Saints are being formed in the divine nature. It is not the cultivation of what is good and pleasant in the flesh, but what comes solely from God. God is love, and love is of God, and everyone who loves is born of God, and knows God. The source of his being is the love of God. It is not human affection, however right and proper this is, but it is God in the saints. So, he says, “If we love one another God dwelleth in us” (1 John 4:12).

This love, as we have seen, is expressed in death. “Hereby perceive we the love (of God is in italics and, does not give the thought), because He laid down His life for us” (1 John 3:16). Now, He says to His disciples (John 15:12), “This is My commandment, that ye love one another as I have loved you.” It was the love that was expressed in Him that was to come out in His own. Therefore we read, “He laid down His life for us, and we ought to lay down our lives for the brethren” (1 John 3:16).

It has been said that we ought to lay down our lives for the brethren, if necessary. But it is always necessary. There is no self in love, and there is a great deal of self in us, which, to walk in love, must be sacrificed. “Walk in love as Christ also has loved us and has given Himself for us” (Eph. 5:2). In this world men guard themselves from the encroachment of their neighbours. Each cares for his own things, and self-interest is man’s first and supreme thought, for man is beyond all thought utterly selfish. But in the assembly of God it is to be the opposite of this, for there a man is no object to himself. His neighbours everything and himself nothing. There is to be no self-assertion, but continual self-surrender. If our hearts are filled with the love of Christ, we will not find it difficult. The commandment, that we should love one another, as He has loved us, will not be grievous to us.

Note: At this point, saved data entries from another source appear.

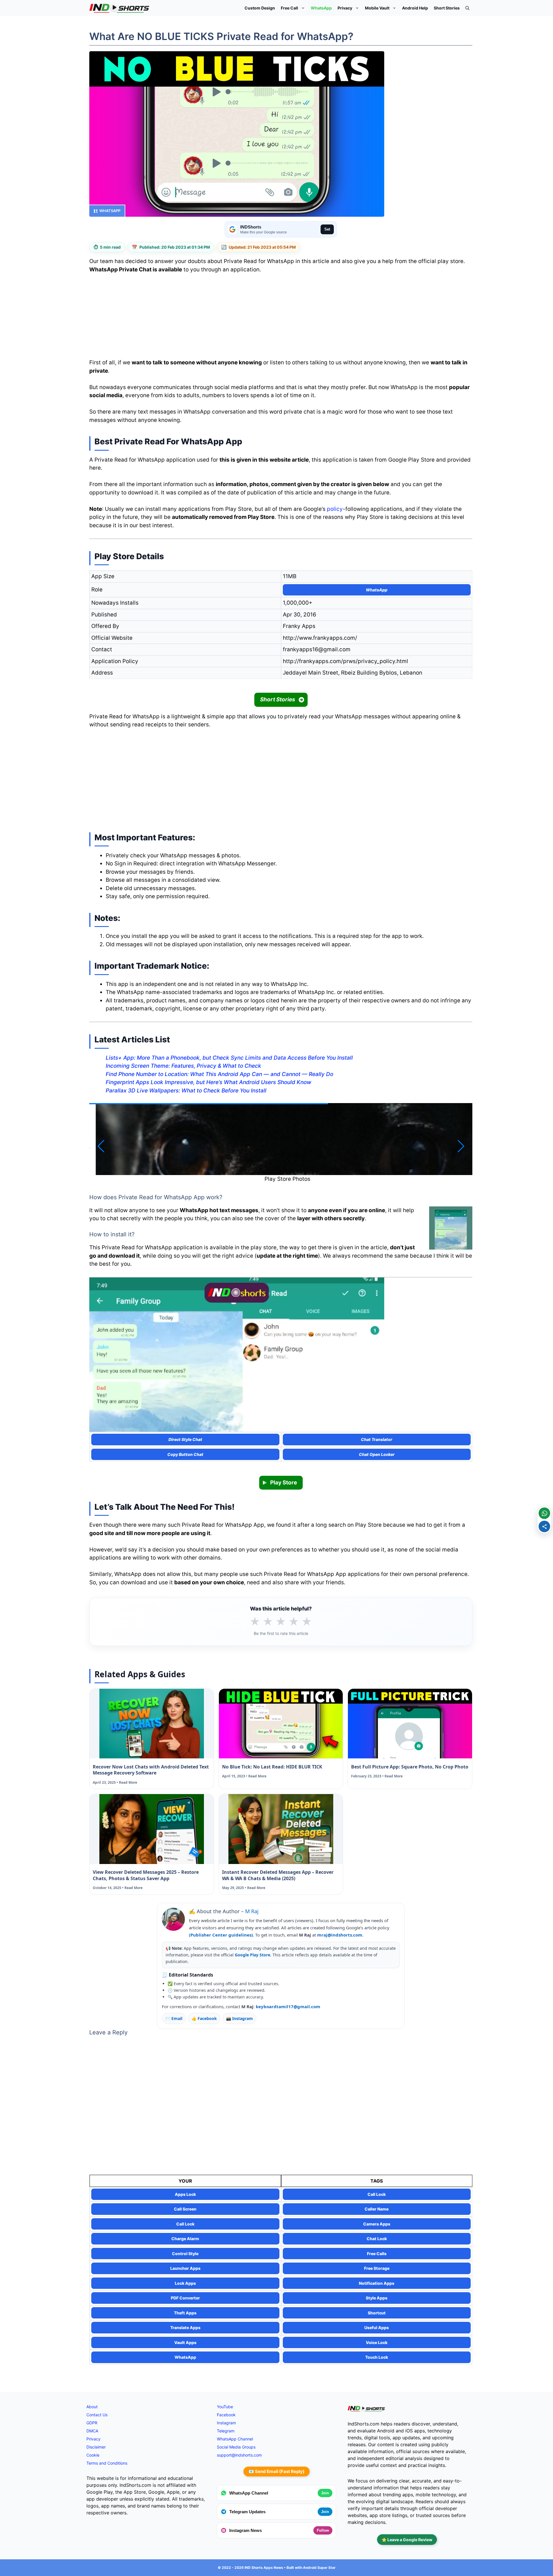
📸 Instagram (239, 2018)
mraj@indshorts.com (339, 1935)
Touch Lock (376, 2357)
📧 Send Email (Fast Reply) (276, 2471)
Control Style (185, 2253)
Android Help (415, 7)
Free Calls (377, 2253)
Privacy (345, 7)
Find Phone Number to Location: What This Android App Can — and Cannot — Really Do (219, 1074)
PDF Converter (185, 2297)
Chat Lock (377, 2238)
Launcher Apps (185, 2268)
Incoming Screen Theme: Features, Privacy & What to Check (183, 1066)
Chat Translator (376, 1439)
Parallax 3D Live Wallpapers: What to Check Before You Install (186, 1090)
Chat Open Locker (377, 1454)
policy (335, 509)
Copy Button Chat (185, 1454)
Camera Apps (376, 2223)
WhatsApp (321, 7)
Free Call (289, 7)
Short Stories (447, 7)
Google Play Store (252, 1955)
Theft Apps (185, 2312)
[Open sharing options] (544, 1526)
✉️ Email (173, 2018)
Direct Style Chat (185, 1439)
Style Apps (376, 2297)
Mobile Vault (377, 7)
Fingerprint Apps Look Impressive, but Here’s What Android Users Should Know (208, 1082)
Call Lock (377, 2194)
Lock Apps (185, 2283)
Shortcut (377, 2312)
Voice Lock (376, 2342)
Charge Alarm (185, 2238)
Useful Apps (376, 2327)
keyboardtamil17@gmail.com (288, 2006)
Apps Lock (185, 2194)
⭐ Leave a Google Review (407, 2539)
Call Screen (185, 2208)
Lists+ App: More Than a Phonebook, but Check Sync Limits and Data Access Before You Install (229, 1057)
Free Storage (376, 2268)
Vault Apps (185, 2342)
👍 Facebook (204, 2018)
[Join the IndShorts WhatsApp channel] (544, 1513)
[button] (467, 8)
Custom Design (260, 7)
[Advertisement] (281, 318)
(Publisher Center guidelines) (221, 1935)
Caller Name (377, 2208)
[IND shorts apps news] (119, 8)
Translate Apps (185, 2327)
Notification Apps (376, 2283)
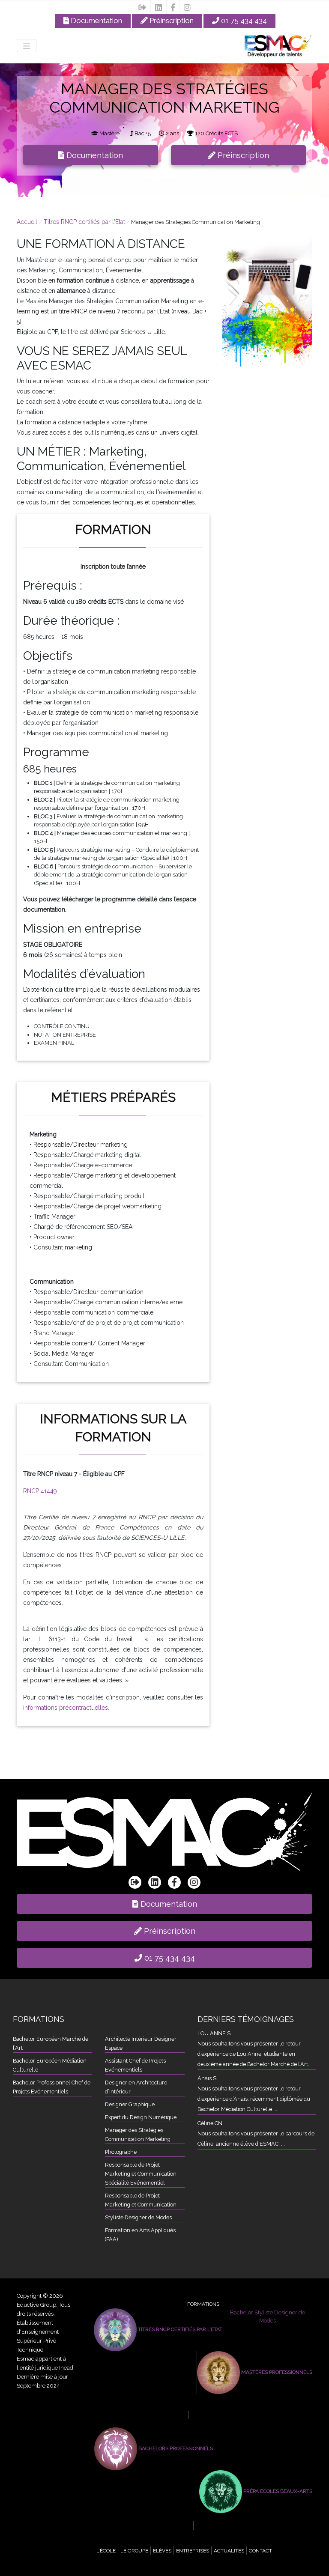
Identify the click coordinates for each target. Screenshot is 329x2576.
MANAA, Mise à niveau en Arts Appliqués (255, 2525)
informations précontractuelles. (66, 1707)
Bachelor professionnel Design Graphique (185, 2534)
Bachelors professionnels (175, 2448)
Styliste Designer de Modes (138, 2217)
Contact (260, 2551)
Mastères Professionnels (276, 2372)
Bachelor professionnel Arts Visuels (178, 2517)
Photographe (121, 2152)
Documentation (95, 20)
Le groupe (134, 2551)
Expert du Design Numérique (140, 2117)
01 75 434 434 (243, 20)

But we need to be strengthened with might by the Father’s Spirit in the inner man, and have Christ dwelling in our hearts by faith; we, rooted and grounded in love, and the breadth, length, depth, and height of that vast goodly inheritance filling our vision; and above all, our hearts saturated with that knowledge—surpassing love of Christ; and if these things are so with us, we will most assuredly be filled unto all the fullness of God. It will be so in the world to come, for the city has the glory of God, but it is the mind of God that it should be so now, and we need not think it impossible, for He is able to do exceeding abundant above all that we ask or think. The extent of our asking, even the apostle has to say, comes very far short of what He is able to do (His willingness is not in question), and perhaps we think of greater things than we ever ask, but whatever we ask, or whatever we think, there is One able to do far exceedingly above all, and for eternity the assembly will declare His glory.

O that we might know that love better! We need little else. He died for us. He came where we were. The waters reached to His soul, but found His great love quenchless. He poured out His soul unto death that He might have us, that He might have the undisputed right to call us His own, and that we might live to Him. He makes intercession for us, in the power of that deathless love, to bring us to the place He has secured for us in the Father’s house. He will share all His glory with us. He, the Last Adam, will have His Eve with Him, when not only will the morning stars sing together, and the sons of God shout for joy, but when the pulses of that vast realm of fadeless glory, in everlasting gladness, shall beat with the holy love of God, and when His spotless bride, His companion forever, shall rest with unspeakable joy in that love of Christ which surpasses knowledge.